#### TASK DESCRIPTION:
Each line from the material with the word "card" in it must be copied.

━━━ INPUT FOR THIS TASK ━━━

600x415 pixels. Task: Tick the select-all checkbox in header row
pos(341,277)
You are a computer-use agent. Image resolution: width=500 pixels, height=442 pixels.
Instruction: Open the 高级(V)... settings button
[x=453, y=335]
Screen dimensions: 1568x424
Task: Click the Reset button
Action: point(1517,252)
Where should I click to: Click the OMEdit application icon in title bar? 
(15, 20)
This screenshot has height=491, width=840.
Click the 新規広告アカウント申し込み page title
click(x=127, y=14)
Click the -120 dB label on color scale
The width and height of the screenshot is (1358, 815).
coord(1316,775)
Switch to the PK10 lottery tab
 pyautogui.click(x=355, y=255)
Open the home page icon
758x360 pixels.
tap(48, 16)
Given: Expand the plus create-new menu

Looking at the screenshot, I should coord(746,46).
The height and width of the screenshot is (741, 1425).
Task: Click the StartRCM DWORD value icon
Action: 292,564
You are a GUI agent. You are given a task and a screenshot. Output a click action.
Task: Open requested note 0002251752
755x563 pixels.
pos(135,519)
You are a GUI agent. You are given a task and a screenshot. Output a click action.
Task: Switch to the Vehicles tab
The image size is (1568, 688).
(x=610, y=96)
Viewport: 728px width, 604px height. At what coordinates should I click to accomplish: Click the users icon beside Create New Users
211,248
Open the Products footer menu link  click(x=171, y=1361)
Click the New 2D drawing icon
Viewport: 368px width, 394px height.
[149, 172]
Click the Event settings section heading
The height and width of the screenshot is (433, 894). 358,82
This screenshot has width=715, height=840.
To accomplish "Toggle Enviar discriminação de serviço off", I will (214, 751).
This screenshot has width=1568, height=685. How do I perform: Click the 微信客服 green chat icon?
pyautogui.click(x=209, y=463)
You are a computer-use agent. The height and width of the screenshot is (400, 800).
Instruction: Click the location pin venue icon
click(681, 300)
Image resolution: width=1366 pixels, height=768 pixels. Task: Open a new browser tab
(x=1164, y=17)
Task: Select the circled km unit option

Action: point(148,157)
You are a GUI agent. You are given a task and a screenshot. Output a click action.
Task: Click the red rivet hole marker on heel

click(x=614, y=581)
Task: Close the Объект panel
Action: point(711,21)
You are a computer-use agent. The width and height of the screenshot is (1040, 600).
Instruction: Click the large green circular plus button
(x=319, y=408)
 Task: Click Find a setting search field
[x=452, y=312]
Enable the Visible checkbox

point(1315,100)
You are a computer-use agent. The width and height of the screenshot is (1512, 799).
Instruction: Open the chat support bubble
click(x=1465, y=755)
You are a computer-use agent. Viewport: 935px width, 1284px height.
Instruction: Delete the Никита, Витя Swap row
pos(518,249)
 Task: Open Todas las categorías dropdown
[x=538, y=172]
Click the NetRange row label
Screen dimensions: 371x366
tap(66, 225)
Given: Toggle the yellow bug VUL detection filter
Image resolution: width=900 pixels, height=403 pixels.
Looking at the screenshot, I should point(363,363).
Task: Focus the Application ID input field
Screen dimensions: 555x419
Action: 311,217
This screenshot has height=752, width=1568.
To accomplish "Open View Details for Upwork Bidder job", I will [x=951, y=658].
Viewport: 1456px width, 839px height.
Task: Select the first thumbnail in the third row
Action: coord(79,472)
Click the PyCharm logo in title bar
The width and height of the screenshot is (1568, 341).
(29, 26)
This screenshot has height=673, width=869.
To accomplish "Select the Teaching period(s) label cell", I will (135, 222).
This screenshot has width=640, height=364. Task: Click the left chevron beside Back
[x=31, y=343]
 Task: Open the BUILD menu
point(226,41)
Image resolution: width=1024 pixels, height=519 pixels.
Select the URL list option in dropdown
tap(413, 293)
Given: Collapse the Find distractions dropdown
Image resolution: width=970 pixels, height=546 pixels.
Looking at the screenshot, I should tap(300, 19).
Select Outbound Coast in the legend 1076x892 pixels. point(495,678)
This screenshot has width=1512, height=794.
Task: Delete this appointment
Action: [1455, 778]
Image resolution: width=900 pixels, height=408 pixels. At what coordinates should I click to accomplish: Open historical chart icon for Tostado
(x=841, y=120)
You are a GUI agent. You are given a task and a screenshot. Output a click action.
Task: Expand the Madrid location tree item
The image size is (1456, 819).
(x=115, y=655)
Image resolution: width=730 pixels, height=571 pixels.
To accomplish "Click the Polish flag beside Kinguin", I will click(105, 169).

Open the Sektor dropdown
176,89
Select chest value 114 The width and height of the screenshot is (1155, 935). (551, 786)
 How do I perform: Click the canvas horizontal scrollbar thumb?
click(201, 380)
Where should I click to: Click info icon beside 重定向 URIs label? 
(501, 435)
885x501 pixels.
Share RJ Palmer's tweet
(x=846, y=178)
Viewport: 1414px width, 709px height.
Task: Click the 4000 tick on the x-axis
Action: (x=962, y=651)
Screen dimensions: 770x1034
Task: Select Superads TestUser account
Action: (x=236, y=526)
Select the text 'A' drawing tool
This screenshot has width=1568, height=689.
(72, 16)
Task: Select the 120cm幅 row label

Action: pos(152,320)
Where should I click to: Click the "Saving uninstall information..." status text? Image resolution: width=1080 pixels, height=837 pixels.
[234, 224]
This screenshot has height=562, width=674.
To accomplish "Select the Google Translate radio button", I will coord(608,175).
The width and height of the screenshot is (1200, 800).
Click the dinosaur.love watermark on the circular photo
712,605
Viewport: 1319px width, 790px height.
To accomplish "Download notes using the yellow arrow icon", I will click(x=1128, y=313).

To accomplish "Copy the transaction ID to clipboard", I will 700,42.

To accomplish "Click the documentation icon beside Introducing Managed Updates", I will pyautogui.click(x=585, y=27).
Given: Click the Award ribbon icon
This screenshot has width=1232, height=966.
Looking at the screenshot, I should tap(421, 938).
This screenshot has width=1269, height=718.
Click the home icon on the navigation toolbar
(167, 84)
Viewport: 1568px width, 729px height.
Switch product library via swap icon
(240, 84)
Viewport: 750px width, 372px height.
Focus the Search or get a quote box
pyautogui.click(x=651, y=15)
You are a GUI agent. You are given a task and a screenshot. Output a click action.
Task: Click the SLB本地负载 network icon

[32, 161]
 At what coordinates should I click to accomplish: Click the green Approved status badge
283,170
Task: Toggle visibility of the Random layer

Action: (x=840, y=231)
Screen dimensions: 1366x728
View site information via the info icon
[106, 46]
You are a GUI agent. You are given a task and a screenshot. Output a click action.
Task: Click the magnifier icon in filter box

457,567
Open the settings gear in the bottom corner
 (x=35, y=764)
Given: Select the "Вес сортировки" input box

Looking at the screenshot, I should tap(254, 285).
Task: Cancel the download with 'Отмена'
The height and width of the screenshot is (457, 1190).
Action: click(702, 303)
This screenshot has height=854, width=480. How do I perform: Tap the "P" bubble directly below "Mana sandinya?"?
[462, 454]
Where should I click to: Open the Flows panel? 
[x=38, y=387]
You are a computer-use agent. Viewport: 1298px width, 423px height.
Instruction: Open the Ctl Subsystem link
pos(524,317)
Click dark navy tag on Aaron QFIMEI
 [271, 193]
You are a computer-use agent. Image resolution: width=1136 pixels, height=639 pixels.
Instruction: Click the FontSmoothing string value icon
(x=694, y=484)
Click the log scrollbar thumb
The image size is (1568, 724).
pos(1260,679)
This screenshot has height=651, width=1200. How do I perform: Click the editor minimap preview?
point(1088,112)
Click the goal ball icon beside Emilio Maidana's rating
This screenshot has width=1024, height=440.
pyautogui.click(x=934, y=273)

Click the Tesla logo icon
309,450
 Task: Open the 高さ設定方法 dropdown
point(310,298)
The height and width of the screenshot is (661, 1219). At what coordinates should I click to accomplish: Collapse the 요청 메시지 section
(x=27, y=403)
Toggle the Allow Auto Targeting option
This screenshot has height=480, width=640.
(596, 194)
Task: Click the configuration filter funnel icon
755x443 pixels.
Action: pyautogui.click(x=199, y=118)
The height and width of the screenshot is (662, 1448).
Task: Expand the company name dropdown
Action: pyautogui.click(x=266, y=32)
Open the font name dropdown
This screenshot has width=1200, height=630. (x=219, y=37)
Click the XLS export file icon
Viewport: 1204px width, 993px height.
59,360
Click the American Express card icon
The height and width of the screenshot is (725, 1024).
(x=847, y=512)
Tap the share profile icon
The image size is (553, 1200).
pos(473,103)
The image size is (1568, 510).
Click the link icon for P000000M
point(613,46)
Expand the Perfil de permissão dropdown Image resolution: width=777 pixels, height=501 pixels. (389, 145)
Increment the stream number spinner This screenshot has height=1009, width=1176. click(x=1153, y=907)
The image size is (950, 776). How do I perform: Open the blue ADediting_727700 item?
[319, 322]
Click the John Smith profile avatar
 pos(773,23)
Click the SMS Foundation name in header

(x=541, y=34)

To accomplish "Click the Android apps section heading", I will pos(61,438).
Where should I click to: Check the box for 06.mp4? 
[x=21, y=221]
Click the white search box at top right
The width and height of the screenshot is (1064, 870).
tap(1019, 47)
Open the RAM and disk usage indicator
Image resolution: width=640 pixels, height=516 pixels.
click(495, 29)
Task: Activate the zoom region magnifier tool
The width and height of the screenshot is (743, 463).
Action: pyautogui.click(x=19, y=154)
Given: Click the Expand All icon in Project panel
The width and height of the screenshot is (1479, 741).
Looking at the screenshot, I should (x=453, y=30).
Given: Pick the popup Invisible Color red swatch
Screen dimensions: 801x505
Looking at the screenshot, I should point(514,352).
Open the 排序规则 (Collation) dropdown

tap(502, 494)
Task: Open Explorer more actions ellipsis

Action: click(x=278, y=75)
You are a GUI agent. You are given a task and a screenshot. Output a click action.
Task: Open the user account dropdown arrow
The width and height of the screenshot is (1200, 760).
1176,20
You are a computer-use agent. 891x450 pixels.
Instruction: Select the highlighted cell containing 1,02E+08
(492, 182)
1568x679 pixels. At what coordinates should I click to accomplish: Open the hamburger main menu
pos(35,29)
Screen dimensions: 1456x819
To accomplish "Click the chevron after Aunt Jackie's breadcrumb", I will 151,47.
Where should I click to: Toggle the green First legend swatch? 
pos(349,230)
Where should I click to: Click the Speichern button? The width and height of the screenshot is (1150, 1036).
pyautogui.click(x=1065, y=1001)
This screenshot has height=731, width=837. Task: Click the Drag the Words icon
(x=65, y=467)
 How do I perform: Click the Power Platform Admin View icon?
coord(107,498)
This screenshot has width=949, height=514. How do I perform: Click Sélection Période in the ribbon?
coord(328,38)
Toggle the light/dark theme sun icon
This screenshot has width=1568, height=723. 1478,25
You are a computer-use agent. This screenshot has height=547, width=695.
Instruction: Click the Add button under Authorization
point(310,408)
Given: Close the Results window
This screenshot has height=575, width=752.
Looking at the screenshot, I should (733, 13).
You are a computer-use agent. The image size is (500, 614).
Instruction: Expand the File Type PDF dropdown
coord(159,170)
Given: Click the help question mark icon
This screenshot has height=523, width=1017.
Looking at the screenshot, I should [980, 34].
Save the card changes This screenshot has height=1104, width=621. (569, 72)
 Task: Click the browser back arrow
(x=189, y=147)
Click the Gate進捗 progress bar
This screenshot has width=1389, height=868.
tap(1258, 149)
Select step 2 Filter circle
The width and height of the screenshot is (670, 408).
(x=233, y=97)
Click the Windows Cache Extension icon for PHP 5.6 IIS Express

━━━

#### ANSWER SPACE:
Click the American Express card icon
Save the card changes This screenshot has height=1104, width=621. (569, 72)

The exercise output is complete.